--- START OF Document passage ---
My first semester at Northern Arizona University ended a little over a week ago. Well, it wasn’t my first semester at NAU. I finished my masters at NAU in May of 2000 and then worked as an instructor for the 2000-2001 academic year in the Department of Mathematics and Statistics. Returning to NAU and Flagstaff is a dream come true for me and my family.
After leaving NAU in 2001, I worked for two years as a full-time math faculty at Front Range Community College in Boulder and Longmont, CO. I loved teaching at FRCC and felt like Superman everyday when I went to work. However, I had a hankering to earn my PhD, and after my wife finished her masters, I decided to return to graduate school. I started working on my PhD at University of Colorado at Boulder in August of 2003, and under the guidance of Richard M. Green, I finished in the summer of 2008.
After completing my PhD, I spent four years as an assistant professor at Plymouth State University. PSU is a predominately teaching-oriented institution with low research expectations. Each semester, I taught 3 or 4 different courses. My teaching duties always included one section of Calculus I or Calculus II and my remaining classes usually consisted of upper-level proof-based courses.
While at PSU, I was twice awarded the Plymouth State University Distinguished Professor of Mathematics award, an honor determined by the mathematics majors. Moreover, during my last semester at PSU, I was selected as the university’s sole nominee for the NH Excellence in Education Award, which is a statewide teaching award.
It was during my second year at PSU that I first started using an inquiry-based learning (IBL) approach in my classes. My strategy has been to implement IBL in my proof-based courses first and then work my way down into the calculus sequence. Due to content pressure and class size, using a full-blown IBL approach in calculus is difficult, but not impossible. I would call my current approach in calculus IBL-lite. For me, it is a work in progress.
--- END OF Document passage ---
* _Tasks_
**1)** According to the teaching-career passage, which award was the writer twice given while at Plymouth State University?
**2)** Retype the stretch of the teaching-career passage from "My first semester at Northern" through "and my family.".
--- START OF Raw data ---
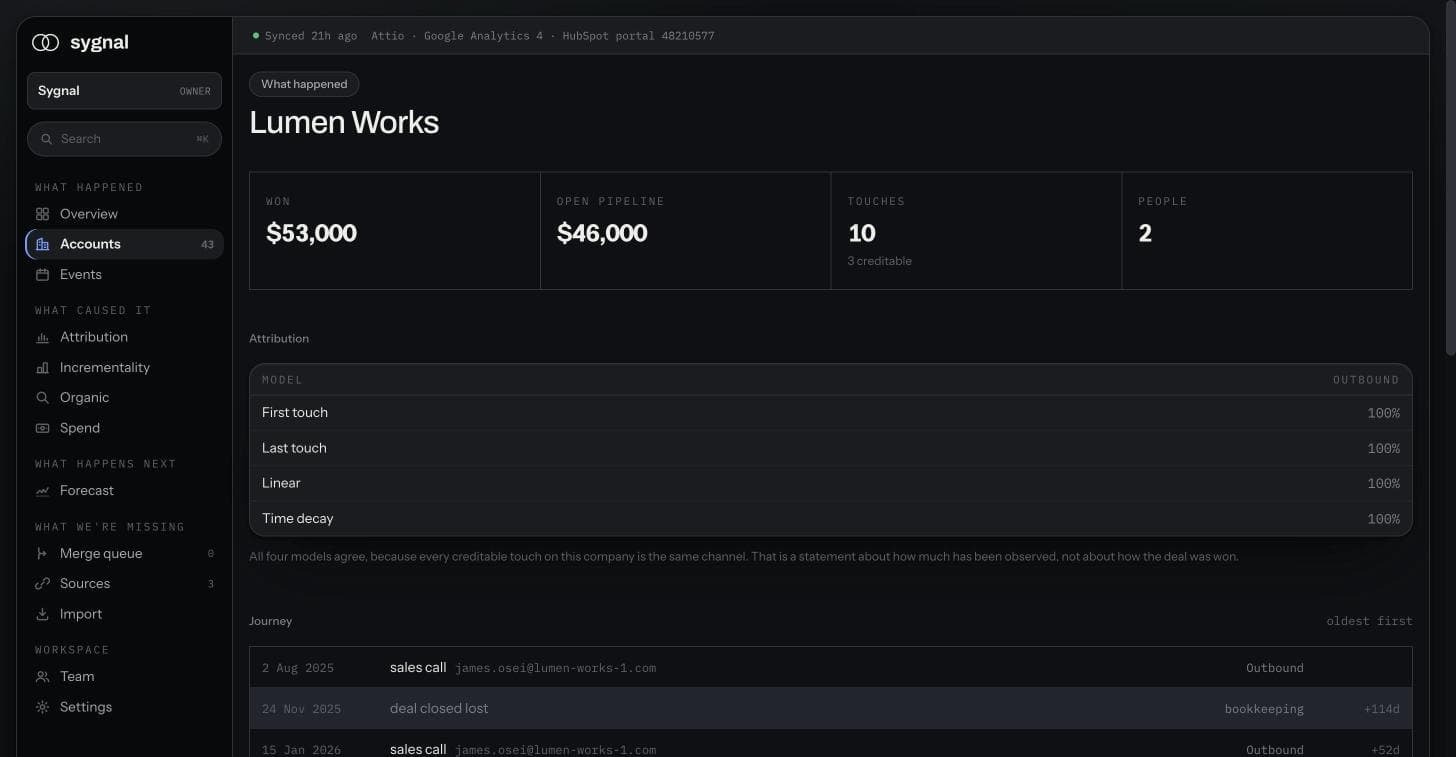The width and height of the screenshot is (1456, 757).
Task: Click the Merge queue icon
Action: pos(42,554)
--- END OF Raw data ---
* _Answers to the exercise_
**1)** The Plymouth State University Distinguished Professor of Mathematics award.

**2)**
My first semester at Northern Arizona University ended a little over a week ago. Well, it wasn’t my first semester at NAU. I finished my masters at NAU in May of 2000 and then worked as an instructor for the 2000-2001 academic year in the Department of Mathematics and Statistics. Returning to NAU and Flagstaff is a dream come true for me and my family.